SB216 – Sen. Frank Simpson (R-Ardmore) & Rep. Tommy Hardin (R-Ardmore) – This bill eliminates the theater of duty requirement for military service credit for state employees earning retirement credit when they are called to active duty service. The proposal has been sent for an actuarial study to determine the fiscal impact on retirement plans, in accordance with state law.
SB549 – Sen. David Holt (R-OKC) & Rep. Tammy West (R-Bethany) – The bill would increase unpaid leave under Family Medical Leave Act (FMLA) from 12 weeks to 20 weeks. OPEA supports this bill because it assists state employee parents during pregnancy and birth, or adoption of a child. The bill would increase the time with their family and assure they could return to work in their current position. This bill passed out of the Senate with the title stricken and now goes to the House for consideration.
SB736 – Sen. Kay Floyd (D-OKC) & Rep. Carol Bush (R-Tulsa) – The bill would establish a paid family leave program for state employees similar to the shared leave program currently in place. OPEA believed this bill would have provided a safety net for parents during pregnancy, after the child is home or when a child is adopted. The bill passed out of the Senate Retirement and Insurance committee but was not heard by the Senate appropriations committee so it did not advance.
SB799 – Sen Anthony Sykes (R-Moore) & Rep. Chris Kannady (R-Moore) – This bill would provide up to three hours paid administrative leave for state employees who meet standards on their performance evaluations to participate in physical fitness activities. This bill passed out of the Senate floor with title stricken and now moves to House.
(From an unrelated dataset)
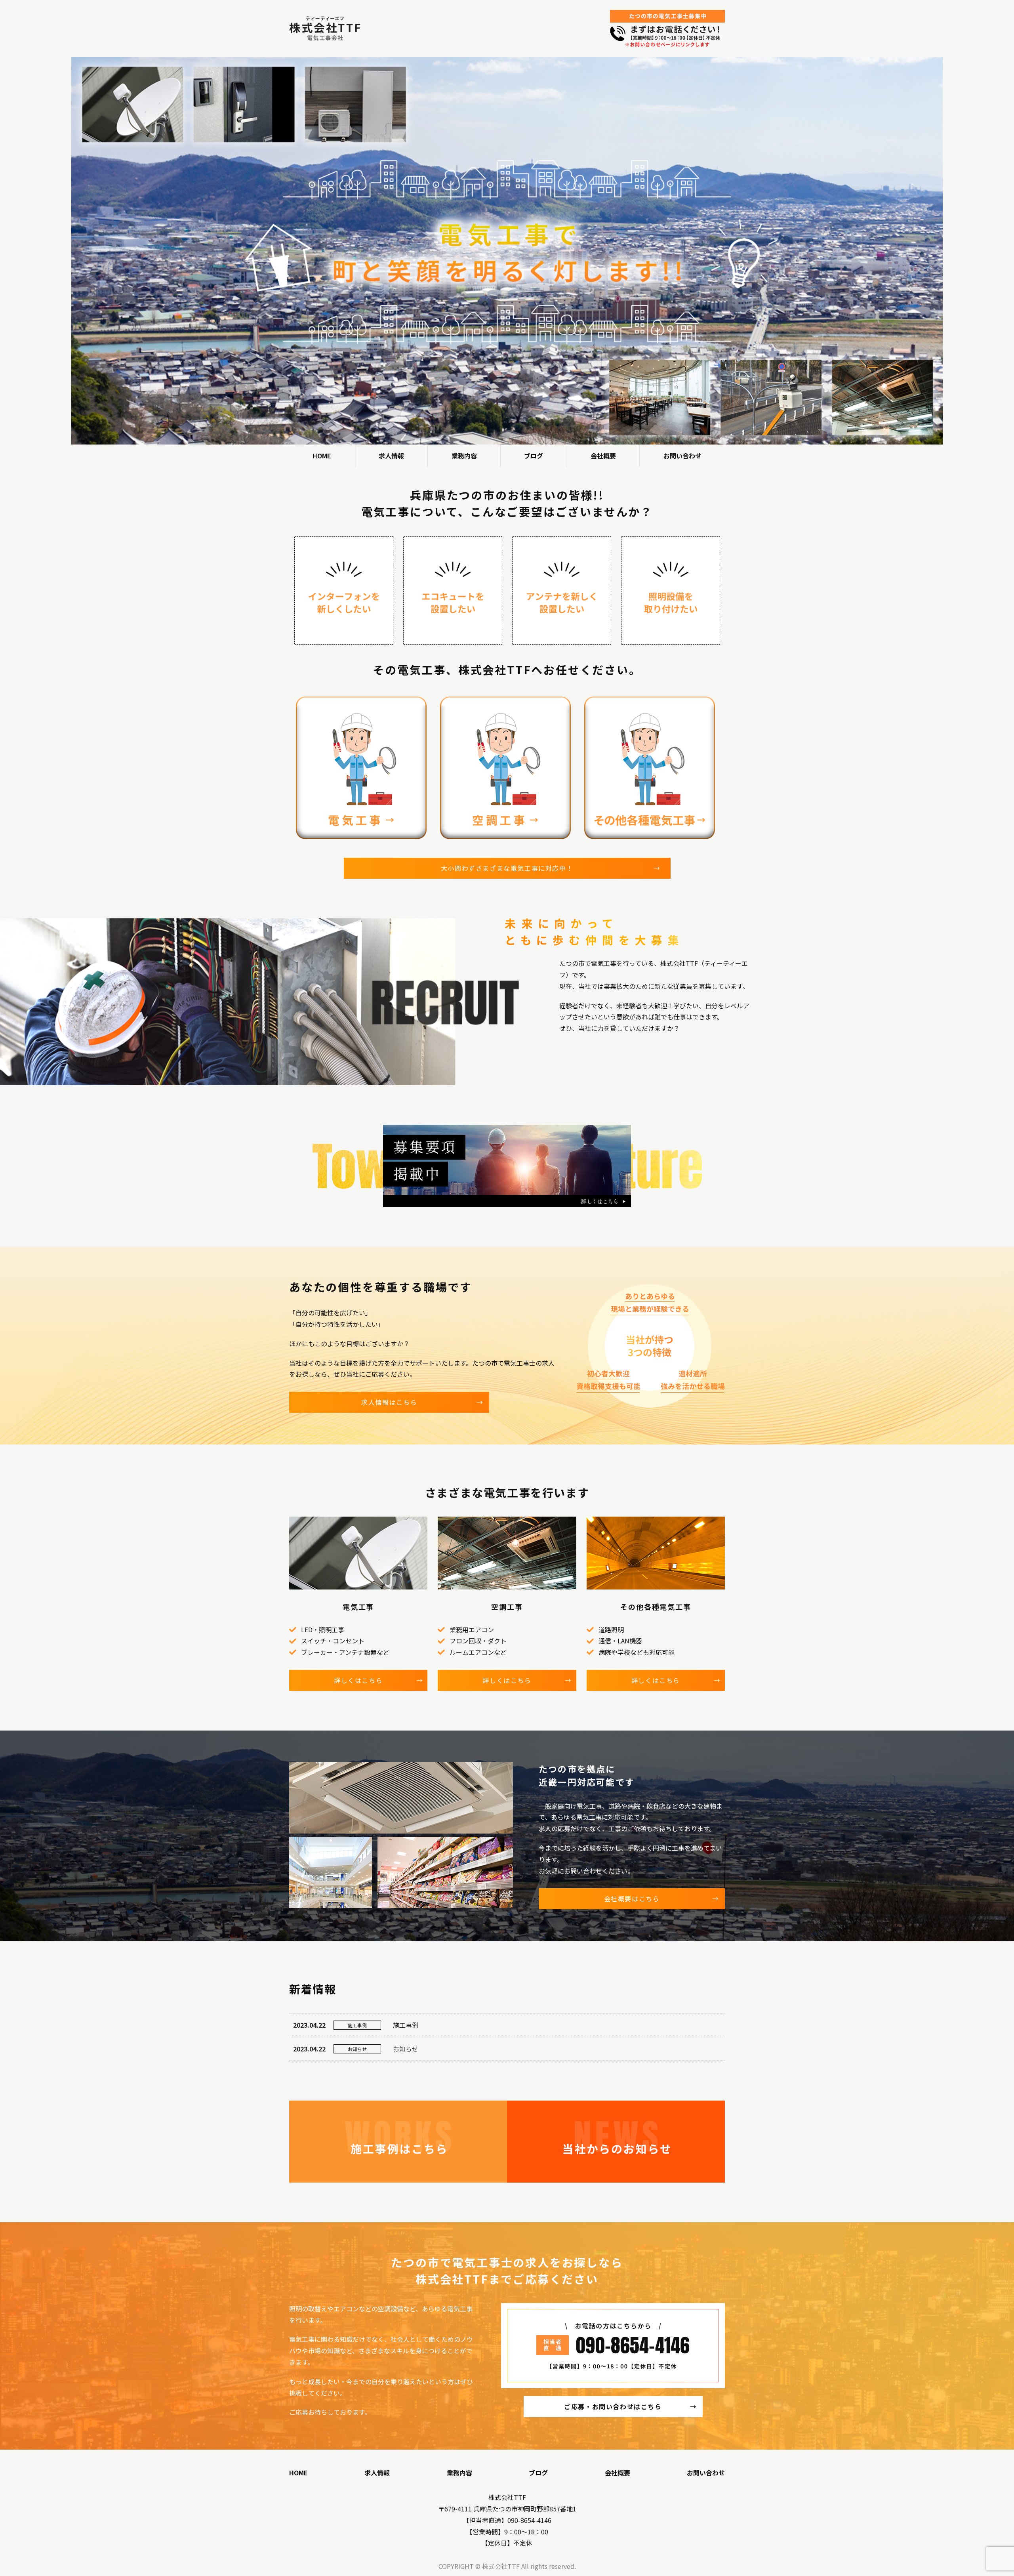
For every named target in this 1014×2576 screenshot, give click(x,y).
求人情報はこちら (389, 1402)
SB 329 – Sen. Jason Smalley (R-Stroud) This bill was detrimental to state employees and retirees because it would have increased HealthChoice, Community Care, and Aetna costs. Removal of the risk adjustment would have created adverse selection among health plans and incentivized younger people to choose the new plan. It created financial incentives for an HMO to design benefit plans and provider networks that don’t cover employees with greater health care needs. OPEA members successfully lobbied against this bill and it was not passed out of the Senate Retirement and Insurance Committee.